While transitioning out of the CEO role is certainly bittersweet, I will continue as a board member with the company through our annual general meeting on May 30th, when shareholders are asked to elect Keelan to the board, elect our current board chair, Chad Deaton, as the director, and elect me as chairman. At that time, Chad will transition to the role of lead independent director. Irrespective of the market conditions we may encounter, I am confident we have the right team assembled under Keelan's leadership to meet any challenge. With that, I'll turn it over to Keelan.
Keelan Adamson (President and COO)
Thank you, Jeremy, and thank you for those very kind comments. As reported in yesterday's earnings release for the first quarter, Transocean delivered adjusted EBITDA of $244 million on $906 million of contract drilling revenues, resulting in an adjusted EBITDA margin of approximately 27%. After we released our fleet status report on April 16th, we signed a priced option on the Deepwater Asgard that, if exercised, will extend its second firm period by one year. Additionally, over the weekend, the next two options on the Transocean Equinox were exercised at $540,000 per day. This extends the rig's firm period through August 2026 and represents $40 million of backlog. Operationally, so far this year, we have commenced two programs ahead of schedule on rigs moving to contracts with new customers.
The Transocean Barents started in the Black Sea with OMV Petrom 10 days earlier than planned, and the Deepwater Invictus commenced its work with BP in the U.S. Gulf 15 days ahead of its planned start. Now, I'd like to take a few minutes to discuss industry and recent macro dynamics. As expected, we have observed a couple of relatively quiet quarters for drilling fixtures. This is evidence of our customers' continued capital discipline, supply chain delays, and business restructuring activities.
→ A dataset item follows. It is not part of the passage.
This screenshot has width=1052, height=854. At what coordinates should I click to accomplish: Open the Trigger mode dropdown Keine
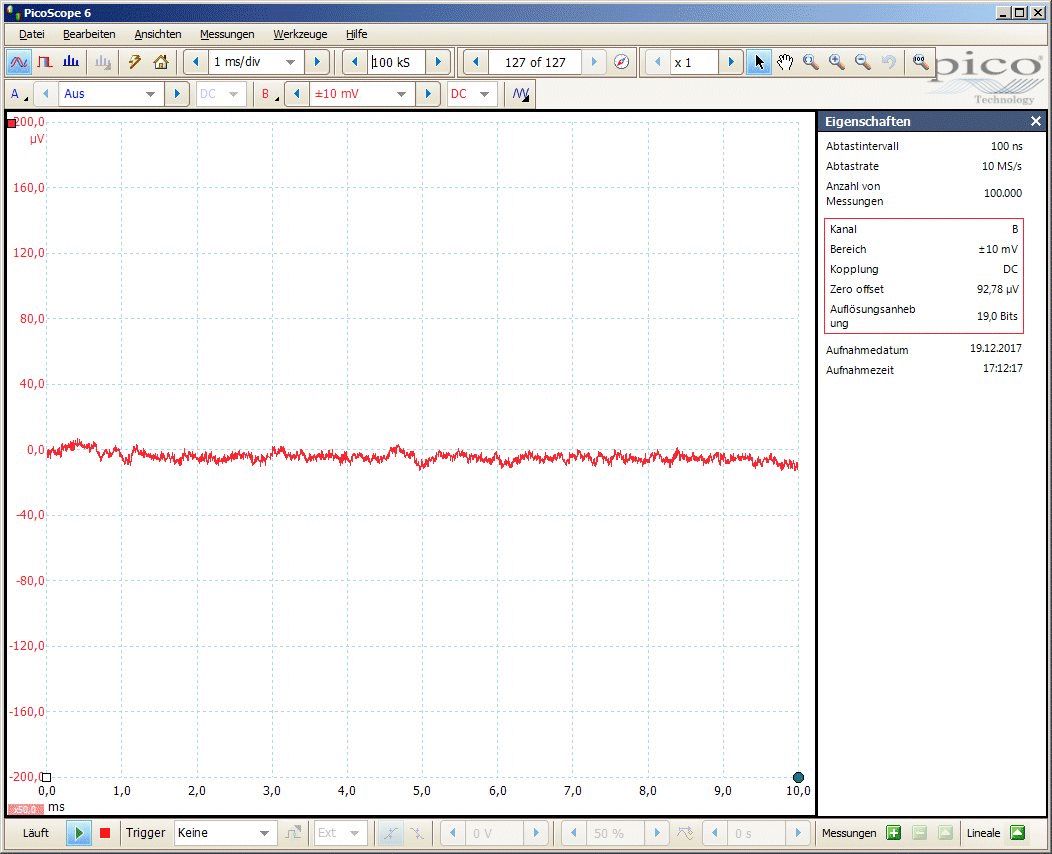[224, 833]
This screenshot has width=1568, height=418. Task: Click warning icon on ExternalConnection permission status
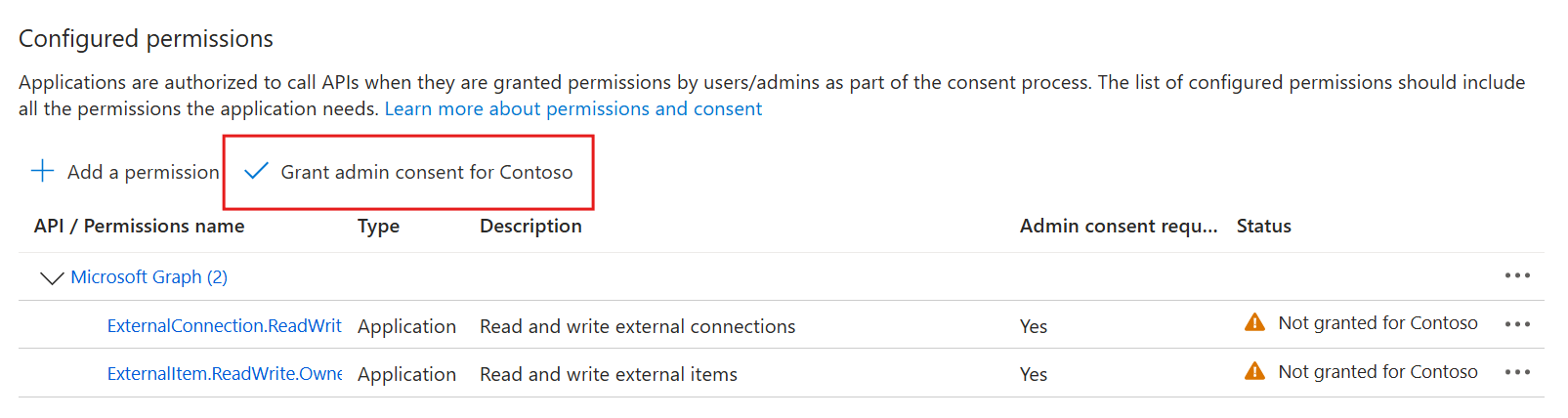coord(1254,323)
Importantly, our customers have unambiguously pivoted to once again endorsing hydrocarbons as a core business and the priority investment for the future. For example, at Shell's Capital Markets Day last month, its management highlighted the superior returns generated by its deepwater assets and underscored its strong deepwater resource base relative to its peers.
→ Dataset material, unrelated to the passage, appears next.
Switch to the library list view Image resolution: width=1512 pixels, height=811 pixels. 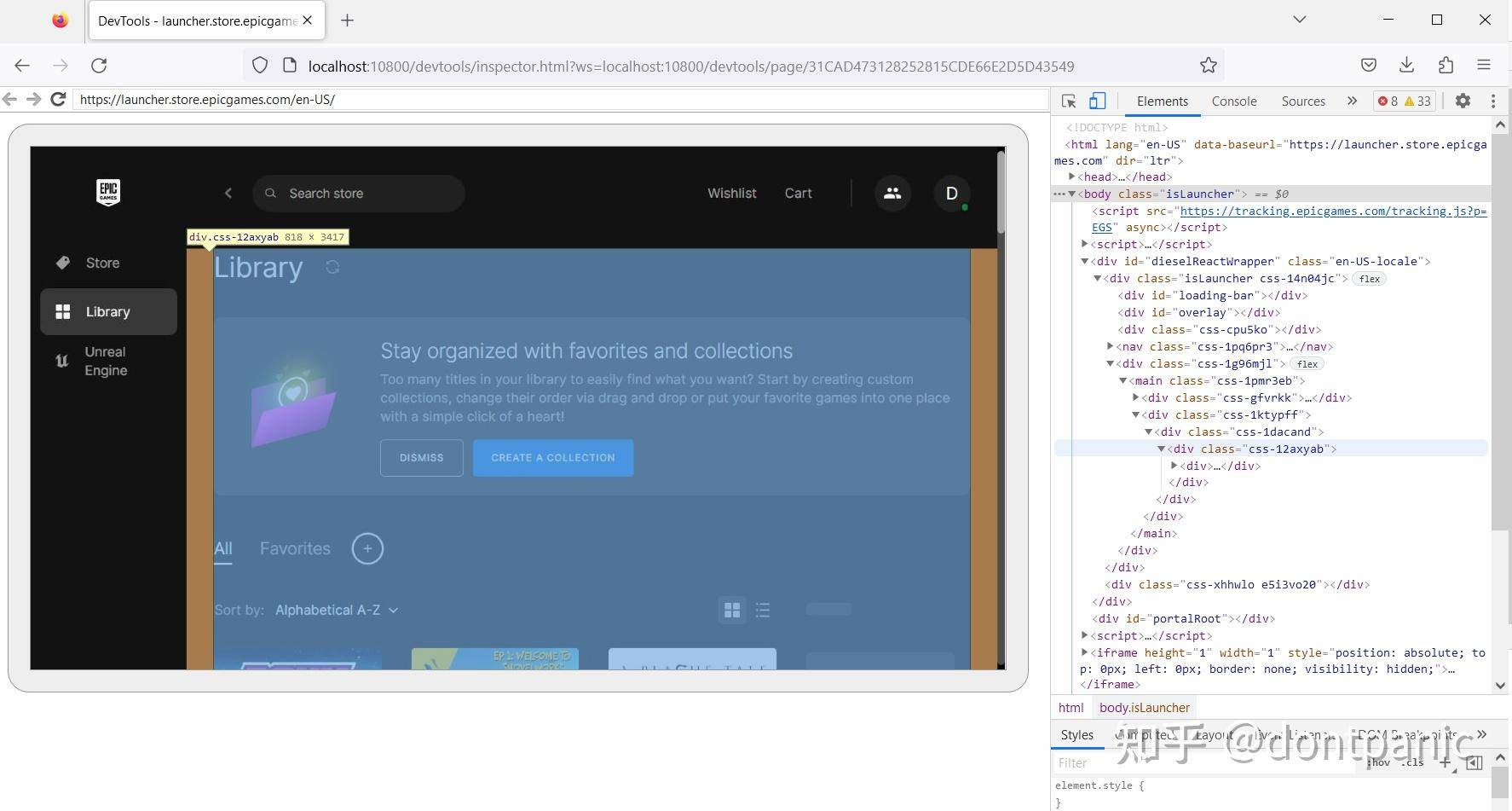pos(763,610)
Additionally, in February, BP reiterated the strategic role its U.S. Gulf assets play in maintaining its position as one of the leading upstream companies globally. The emphasis on deepwater is illustrative of a broader strategic shift among particularly the European major integrated operators, many of which have already rebalanced their portfolios to emphasize their core oil and gas operations. In recent weeks, trade tensions and OPEC announcements have heightened volatility and introduced broad market uncertainty that we have not seen since the COVID pandemic. Like everyone else, we continue to evaluate the potential impact of these developments on our business. However, we think it is important to remember two things. One, market and commodity volatility, while unnerving to some, has not materially impacted our business, and as yet, we have not seen a planned program delayed or canceled as a result.
Our fleet, and particularly our backlog, provide us with the ability to better withstand market disruptions should they arise. Looking beyond general market volatility, we are confident in the future of deepwater drilling. Our outlook reflects the shifts in our customers' focus and constructive industry fundamentals, reinforced by third-party projections. For example, Wood Mackenzie projects a 40% increase in deepwater investment by 2030, as more than 90% of deepwater 2P, proven and probable, reserves are economic above $50 per barrel. With that, I'll now cover the market outlook for the geographic regions. In the U.S. Gulf, we are expecting up to six programs to commence in the second and third quarters of 2026 for durations ranging between six months to four years each. Of these, we believe three will come out as public tenders in the next two quarters.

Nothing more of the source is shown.